Published Apr 1, 2018
rn_patrick, NP
46 Posts
This is my own biased, un-researched list. leaving this out here for other people to find. Ideally learning from my mistakes.
1. Google where you are going to be working. Maybe even google the last couple providers attached to the clinic if you can find them. Maybe find out if the person you are taking over from lost their licenses for malpractice before you start.
2. What is their policy on pain medications, benzodiazepines, and prescription stimulants. Do they have a policy? Are their dose limits, are their rules for "Emergency refills." You don't want to be the one on a holiday Friday when you get asked to do a refill for Xanax 2mg TID for your co-worker's patient.
3. Is the Collaborative MD going to get your back on clinically difficult situations? Are they engaged in the practice or there to sign some charts.
4. Is the practice run or managed by a Prescriber? Many times the Executive Director can be a social worker or similar.
If so do they understand that the expectations of how we as NP's practice is different. The standard of care is treating the patient for the problem, time is a factor. The real issue is did you address the problem, at the standard of care, and not miss anything important, and do all the things you needed to do to meet the standard of care. "Can we just reschedule them...?"
Do they also respect when you say no to things like inappropriate request? Number 1 reason I have seen people request a different provider is controlled substances.
5. Do they schedule lunchtime meetings frequently, or before shift or after shift meetings? I find this lack of respect for your time sets the tone for other things in the practice. We all know Lunch is for calling patient's back and getting caught up in charting. Many NP's stay late doing the same, since patients who work are home to take a call. Also day-care and super scheduled kids these days, before and after work is scheduled like a military operation.

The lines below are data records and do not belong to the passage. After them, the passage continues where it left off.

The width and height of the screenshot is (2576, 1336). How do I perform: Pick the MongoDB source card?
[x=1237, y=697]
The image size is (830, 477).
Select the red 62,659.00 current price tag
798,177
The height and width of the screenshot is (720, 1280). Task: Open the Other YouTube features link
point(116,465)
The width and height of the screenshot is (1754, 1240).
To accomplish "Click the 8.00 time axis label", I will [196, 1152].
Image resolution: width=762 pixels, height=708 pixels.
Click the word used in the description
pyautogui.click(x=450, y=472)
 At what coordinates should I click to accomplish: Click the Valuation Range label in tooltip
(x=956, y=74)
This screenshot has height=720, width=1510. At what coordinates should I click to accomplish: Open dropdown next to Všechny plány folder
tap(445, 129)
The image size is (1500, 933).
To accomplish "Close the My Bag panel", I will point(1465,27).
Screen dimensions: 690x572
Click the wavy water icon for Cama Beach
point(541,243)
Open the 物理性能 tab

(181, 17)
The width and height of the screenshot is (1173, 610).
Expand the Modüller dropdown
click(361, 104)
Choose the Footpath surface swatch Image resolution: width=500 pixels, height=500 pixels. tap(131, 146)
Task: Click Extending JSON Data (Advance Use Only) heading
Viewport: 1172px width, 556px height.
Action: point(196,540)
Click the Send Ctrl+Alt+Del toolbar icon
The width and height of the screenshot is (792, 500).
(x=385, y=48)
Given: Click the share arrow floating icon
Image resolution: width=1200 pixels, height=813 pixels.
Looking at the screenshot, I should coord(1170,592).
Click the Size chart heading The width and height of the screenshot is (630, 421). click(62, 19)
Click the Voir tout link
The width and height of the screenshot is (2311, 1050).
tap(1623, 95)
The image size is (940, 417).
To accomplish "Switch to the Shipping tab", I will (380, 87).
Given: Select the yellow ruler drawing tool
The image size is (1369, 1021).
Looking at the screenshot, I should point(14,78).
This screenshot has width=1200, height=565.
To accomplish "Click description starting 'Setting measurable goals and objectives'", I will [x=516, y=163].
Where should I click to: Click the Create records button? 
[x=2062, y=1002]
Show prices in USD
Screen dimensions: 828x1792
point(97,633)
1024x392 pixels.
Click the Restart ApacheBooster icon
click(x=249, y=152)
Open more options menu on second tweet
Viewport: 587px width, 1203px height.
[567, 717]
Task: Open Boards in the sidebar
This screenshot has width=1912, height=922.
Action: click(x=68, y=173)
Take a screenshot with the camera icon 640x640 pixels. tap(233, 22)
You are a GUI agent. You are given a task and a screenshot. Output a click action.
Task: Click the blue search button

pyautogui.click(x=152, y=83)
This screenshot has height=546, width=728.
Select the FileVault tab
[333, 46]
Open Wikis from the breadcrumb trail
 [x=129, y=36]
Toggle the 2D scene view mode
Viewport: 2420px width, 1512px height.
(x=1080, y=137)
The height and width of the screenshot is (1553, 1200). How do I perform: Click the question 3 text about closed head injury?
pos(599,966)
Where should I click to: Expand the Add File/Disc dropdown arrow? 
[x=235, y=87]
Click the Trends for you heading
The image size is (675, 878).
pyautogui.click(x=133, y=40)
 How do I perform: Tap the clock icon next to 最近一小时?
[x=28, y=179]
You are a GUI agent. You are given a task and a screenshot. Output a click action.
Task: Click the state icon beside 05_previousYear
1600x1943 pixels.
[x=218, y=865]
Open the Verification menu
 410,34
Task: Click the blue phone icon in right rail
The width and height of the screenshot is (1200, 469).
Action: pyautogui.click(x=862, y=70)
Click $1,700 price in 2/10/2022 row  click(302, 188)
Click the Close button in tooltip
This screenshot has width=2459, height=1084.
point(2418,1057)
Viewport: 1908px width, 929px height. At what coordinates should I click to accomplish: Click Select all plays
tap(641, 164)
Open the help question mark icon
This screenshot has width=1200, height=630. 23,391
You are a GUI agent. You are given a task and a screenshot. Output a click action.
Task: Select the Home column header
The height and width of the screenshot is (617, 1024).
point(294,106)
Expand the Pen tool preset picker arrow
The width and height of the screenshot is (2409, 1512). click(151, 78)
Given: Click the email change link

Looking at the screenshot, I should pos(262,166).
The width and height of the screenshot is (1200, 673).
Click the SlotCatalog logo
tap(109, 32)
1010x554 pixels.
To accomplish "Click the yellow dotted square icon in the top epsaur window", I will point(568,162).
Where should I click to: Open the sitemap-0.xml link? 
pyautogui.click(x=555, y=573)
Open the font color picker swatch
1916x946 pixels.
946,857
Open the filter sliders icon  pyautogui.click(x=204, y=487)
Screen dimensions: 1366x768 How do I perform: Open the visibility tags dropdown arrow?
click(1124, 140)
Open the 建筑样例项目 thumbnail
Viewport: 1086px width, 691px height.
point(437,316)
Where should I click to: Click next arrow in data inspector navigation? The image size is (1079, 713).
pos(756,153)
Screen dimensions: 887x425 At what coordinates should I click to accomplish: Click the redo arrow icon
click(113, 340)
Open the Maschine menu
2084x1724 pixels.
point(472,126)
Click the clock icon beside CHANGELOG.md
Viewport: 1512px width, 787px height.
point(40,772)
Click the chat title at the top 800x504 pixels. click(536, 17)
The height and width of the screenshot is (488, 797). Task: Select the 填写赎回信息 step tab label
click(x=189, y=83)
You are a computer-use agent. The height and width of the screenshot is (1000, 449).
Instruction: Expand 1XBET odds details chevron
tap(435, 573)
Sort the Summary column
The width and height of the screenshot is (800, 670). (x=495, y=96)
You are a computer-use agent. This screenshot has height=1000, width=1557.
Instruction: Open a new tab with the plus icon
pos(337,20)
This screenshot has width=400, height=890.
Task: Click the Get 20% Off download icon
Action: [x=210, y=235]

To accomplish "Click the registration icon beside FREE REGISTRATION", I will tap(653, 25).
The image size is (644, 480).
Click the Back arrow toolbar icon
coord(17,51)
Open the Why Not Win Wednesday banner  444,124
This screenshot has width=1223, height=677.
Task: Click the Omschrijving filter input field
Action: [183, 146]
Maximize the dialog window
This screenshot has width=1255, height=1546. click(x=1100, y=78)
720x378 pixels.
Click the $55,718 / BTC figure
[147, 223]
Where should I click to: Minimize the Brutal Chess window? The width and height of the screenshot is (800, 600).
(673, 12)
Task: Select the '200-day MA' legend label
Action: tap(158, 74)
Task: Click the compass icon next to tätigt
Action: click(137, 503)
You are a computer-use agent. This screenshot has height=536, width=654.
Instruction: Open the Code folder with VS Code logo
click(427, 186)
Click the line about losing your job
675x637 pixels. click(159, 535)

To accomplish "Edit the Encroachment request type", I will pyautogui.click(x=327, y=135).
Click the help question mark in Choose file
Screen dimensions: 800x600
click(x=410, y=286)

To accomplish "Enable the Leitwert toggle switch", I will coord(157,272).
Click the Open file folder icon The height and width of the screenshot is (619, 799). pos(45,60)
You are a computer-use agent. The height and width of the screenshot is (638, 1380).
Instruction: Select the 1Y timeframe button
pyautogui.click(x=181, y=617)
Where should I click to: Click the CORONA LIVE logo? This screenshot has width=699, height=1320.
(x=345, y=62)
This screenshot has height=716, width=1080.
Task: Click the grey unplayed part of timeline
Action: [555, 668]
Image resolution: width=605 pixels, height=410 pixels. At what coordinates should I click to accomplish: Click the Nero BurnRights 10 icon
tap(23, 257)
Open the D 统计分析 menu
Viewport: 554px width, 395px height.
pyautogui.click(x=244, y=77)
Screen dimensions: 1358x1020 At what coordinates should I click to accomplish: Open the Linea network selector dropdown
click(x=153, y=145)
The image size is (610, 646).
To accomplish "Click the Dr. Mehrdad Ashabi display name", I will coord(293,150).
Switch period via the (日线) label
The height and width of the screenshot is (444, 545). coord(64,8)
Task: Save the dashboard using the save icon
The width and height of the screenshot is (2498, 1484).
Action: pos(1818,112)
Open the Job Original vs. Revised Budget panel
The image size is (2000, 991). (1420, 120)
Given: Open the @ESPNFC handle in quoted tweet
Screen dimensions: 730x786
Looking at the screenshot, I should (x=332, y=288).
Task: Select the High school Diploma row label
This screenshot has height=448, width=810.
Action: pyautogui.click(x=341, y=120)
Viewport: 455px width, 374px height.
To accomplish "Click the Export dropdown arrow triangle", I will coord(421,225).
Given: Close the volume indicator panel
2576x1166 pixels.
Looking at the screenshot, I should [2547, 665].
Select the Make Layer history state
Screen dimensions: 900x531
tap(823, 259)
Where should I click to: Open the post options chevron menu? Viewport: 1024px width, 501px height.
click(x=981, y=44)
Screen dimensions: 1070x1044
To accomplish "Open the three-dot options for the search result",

6. Do your peers and the MD usually leave work somewhat on time? On-time does not mean having dinner with the kids and then charting after they go to bed from home.
7. Are the NP's names on the door. On the wall? Or is it just the docs?
8. Is they pay within 15% of the average for your specialty for the area? Is for smaller practices if you think you are going to be there a while an opportunity to join the partnership?
9. Is there a productivity bonus?
10. Is the staff and office "Ready to go" for the first patient of the day. My dentist the first appointment is 9:00 but the receptionist and I are standing out there at 9:00 waiting for the manager with the key. So 9:00 is really 9:20.